What’s in the Hemophilia B Gene Therapy Pipeline?

With an anticipated price tag of $3.5 million, the price tag for Hemgenix, the first FDA-approved hemophilia B gene therapy, is high by any standard and will strain payer and patient budgets.

But the pipeline of gene therapy drugs in development suggests that Hemgenix, developed by CSL Behring, a biotech company headquartered in suburban Philadelphia, may be in for some competition that could perhaps included competition on price.

In August 2022, Belief BioMed received orphan drug status for its hemophilia B gene therapy trial drug, BBM-H901, and in April 2023, the company announced it had completed patient dosing in a phase 3 registrational clinical trial, which is used to gather evidence in support of a drug approval application.
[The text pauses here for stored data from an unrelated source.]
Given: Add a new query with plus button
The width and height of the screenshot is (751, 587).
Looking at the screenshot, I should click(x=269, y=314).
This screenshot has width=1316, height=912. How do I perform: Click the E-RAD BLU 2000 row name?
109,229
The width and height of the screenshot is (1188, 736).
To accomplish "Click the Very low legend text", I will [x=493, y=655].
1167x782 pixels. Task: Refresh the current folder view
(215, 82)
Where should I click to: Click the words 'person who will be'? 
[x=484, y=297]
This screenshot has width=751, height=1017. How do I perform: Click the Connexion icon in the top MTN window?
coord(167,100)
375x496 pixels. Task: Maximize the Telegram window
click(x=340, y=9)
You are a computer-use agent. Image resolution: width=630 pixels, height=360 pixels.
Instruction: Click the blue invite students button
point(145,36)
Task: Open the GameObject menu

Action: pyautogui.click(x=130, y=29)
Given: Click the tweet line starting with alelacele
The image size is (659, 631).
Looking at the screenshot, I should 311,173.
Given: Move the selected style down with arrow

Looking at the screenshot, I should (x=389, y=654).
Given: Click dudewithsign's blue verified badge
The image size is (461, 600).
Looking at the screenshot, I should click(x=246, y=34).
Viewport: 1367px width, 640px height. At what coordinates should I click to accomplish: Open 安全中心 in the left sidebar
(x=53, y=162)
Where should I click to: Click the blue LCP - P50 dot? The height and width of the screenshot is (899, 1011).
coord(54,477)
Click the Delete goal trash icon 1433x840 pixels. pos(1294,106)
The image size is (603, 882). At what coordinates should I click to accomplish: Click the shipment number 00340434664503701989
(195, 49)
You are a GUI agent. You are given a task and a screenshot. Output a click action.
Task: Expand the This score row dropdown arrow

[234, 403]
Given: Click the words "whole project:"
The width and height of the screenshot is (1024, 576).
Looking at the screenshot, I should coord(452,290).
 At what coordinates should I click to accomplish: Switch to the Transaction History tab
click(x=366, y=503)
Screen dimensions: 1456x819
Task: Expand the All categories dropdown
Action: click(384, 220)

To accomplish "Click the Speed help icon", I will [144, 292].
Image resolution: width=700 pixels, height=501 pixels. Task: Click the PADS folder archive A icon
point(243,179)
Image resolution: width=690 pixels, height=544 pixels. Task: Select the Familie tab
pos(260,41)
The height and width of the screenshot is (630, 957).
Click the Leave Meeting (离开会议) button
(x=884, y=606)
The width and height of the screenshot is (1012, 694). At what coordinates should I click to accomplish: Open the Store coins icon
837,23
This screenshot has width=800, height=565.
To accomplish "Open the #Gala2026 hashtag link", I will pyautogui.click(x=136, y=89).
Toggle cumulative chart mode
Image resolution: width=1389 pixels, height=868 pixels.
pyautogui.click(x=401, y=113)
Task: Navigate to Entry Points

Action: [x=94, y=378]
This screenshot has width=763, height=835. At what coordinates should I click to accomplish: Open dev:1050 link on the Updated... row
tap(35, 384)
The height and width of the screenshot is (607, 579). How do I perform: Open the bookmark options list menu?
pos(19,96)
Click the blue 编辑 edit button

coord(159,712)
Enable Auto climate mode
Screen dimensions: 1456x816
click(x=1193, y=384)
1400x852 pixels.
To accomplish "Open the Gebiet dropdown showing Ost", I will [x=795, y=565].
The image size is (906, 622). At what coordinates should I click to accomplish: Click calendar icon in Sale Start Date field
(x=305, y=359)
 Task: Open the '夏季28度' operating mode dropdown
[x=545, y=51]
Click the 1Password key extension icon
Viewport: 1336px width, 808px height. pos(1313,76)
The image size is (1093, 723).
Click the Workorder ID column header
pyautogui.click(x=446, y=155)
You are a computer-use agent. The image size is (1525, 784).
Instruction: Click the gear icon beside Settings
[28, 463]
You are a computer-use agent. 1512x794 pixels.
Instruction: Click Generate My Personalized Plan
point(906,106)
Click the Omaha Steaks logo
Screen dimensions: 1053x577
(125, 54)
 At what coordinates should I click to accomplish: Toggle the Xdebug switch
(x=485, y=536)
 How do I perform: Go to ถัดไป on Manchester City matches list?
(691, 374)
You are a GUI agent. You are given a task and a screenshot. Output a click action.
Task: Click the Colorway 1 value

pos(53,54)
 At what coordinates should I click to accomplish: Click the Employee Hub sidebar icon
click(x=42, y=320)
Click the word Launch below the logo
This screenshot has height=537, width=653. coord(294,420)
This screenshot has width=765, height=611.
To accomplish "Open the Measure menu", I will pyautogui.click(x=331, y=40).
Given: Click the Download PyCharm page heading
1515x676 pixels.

Belief BioMed is a Shanghai-based company, and BBM-H901 is an adeno-associated virus (AAV) gene therapy intended for one-time administration and long-term effectiveness in patients ages18 and older with blood coagulation factor IX (FIX) deficiency (≤ 2 IU/dL).

In prior studies, investigators reported that 100% of patients with moderate to severe hemophilia B who received BBM-H901 (phase 1) were able to stop FIX treatment, and the annualized bleeding rate was reduced from 12 to zero. However, the study only included 10 patients,

Notably, in 2022 the New England Journal of Medicine picked up the report of a patient who received gene transfer with BBM-H901 and subsequently underwent total knee arthroplasty, a “major hemostatic challenge,” without requiring FIX infusion during the perioperative period.

There are different grades of hemophilia severity, but excessive bleeding during surgery tends to be a significant risk.

In addition to its FDA approval, Hemgenix has received conditional marketing approval in the European Union, a designation that means follow-up evidence of the drug’s performance is required to secure its place on the market.

In the pivotal HOPE-B Hemgenix clinical trial, 96% of patients no longer needed FIX replacement therapy two years after infusion. The annualized bleeding rate declined 64%.

There are at least two other hemophilia B gene therapies under development. Pfizer is developing SPK-9001 (fidanacogene elaporvovec), which in the phase 3 BENEGENE-2 study (N = 45) achieved a 71% reduction in the annualized bleeding rate following a single dose of the gene therapy and a 92% reduction in annualized infusion rate (P < .0001). These results were reported in December 2022.

Investigators reported 14 serious adverse events in seven (16%) patients.

The Pfizer drug has been granted breakthrough and orphan drug designations from the FDA, and in Europe it has priority medicine and orphan drug designations from the European Medicines Agency.

Further behind in the race to market is Freeline Therapeutics’ FLT180a, an AAV-based gene therapy candidate for patients with hemophilia B. In a phase 1/2 study readout last year, the company said a one-time dose of the drug generated a rapid increase of FIX, “reaching levels in the normal range” (93, 92 and 80 IU/dL) for 3 patients (through days 77, 56 and 36, respectively).